Verify that the cleanupMap section matches the required removal and wait for the ApproveWaiting phase to appear in status:
```
kubectl -n pelagia get cephosdremovetask remove-osd-worker-5 -o yaml
```
Example of system response:
```
status:
  phase: ApproveWaiting
```

Edit the CephOsdRemoveTask CR and set the approve flag to true:

kubectl -n pelagia edit cephosdremovetask remove-osd-worker-5

For example:

spec:
  approve: true

Review the status of the CephOsdRemoveTask resource processing. The valuable parameters are as follows:
- status.phase - the current state of task processing
- status.messages - the description of the current phase
- status.conditions - full history of task processing before the current phase
- status.removeInfo.issues and status.removeInfo.warnings - contain error and warning messages occurred during task processing

Verify that the CephOsdRemoveTask has been completed.
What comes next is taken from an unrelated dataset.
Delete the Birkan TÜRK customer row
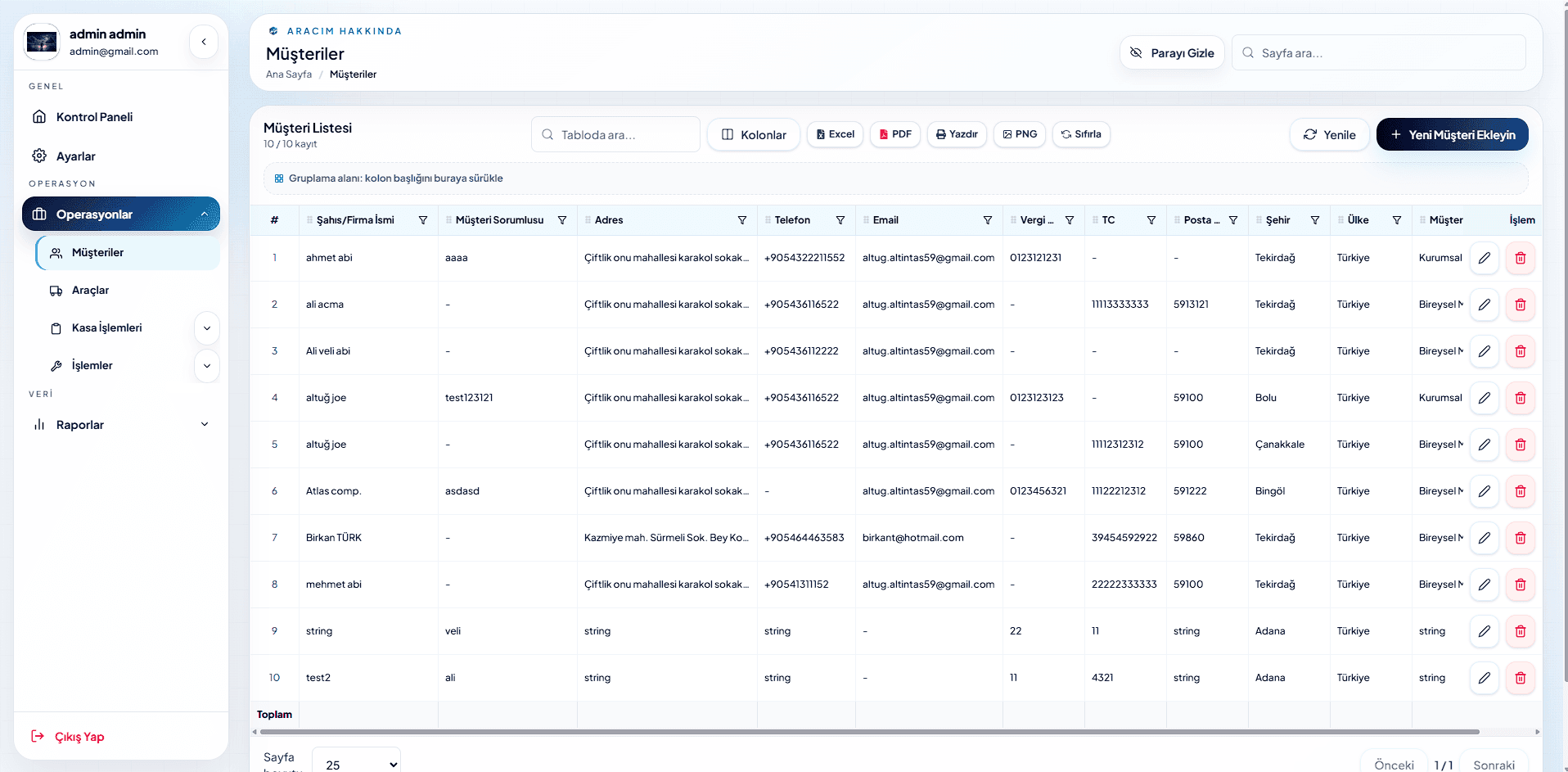1568x772 pixels. 1520,538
For example:

status:
  phase: Completed # or CompletedWithWarnings if there are non-critical issues

Remove the device cleanup jobs:

kubectl delete jobs -n pelagia -l app=pelagia-lcm-cleanup-disks

Reconfigure a Ceph node#

There is no hot reconfiguration procedure for existing Ceph OSDs and Ceph Monitors. To reconfigure an existing Ceph node, follow the steps below:

Remove the Ceph node from the Ceph cluster as described in Remove a Ceph node.
Add the same Ceph node but with a modified configuration as described in Add a Ceph node.